If the only thing that would be broken here is that you want to block moving mounts from a given source location then you need to pass down that this is an actual move to the LSM hook. Because I'm really not keen on giving LSMs access to is_anon_ns() or similar helpers. They're just too easy to misuse.
indeed the LSM hook here needs to have some more info passed in.
quoted
quoted
Overall, this still feels very rushed and broken to me. I understand that being able to trivially bypass AppArmor mount rules isn't great, but shipping code that makes the vast majority of said rules useless doesn't really feel like such an improvement.
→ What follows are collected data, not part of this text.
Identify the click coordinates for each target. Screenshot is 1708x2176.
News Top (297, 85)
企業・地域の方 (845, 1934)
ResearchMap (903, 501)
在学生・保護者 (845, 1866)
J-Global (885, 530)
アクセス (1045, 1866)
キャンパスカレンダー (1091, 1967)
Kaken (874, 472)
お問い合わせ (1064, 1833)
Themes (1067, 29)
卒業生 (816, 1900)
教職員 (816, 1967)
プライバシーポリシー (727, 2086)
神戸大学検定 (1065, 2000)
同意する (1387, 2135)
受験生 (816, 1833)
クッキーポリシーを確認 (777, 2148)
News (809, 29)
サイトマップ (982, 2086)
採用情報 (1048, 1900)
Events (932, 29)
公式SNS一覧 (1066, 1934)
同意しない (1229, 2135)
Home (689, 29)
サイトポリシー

It's effectively turning what was a reasonably flexible policy engine around mount calls, into a binary switch to either allow everything or block everything.For a 1:1 mapping of AppArmor LSM rules from the old to the new mount api I expect that one will have to effectively redo everything internally and keep state across multiple system calls. IMO, this is really not the way to go. Instead it's probably wise to have a new mount mediation policy for the new mount api with different semantics. Because I have my doubts that a 1:1 mapping will even work and won't just cause you CVEs.
yes the mount policy will have to be extended to support the new api. Getting that right will take time.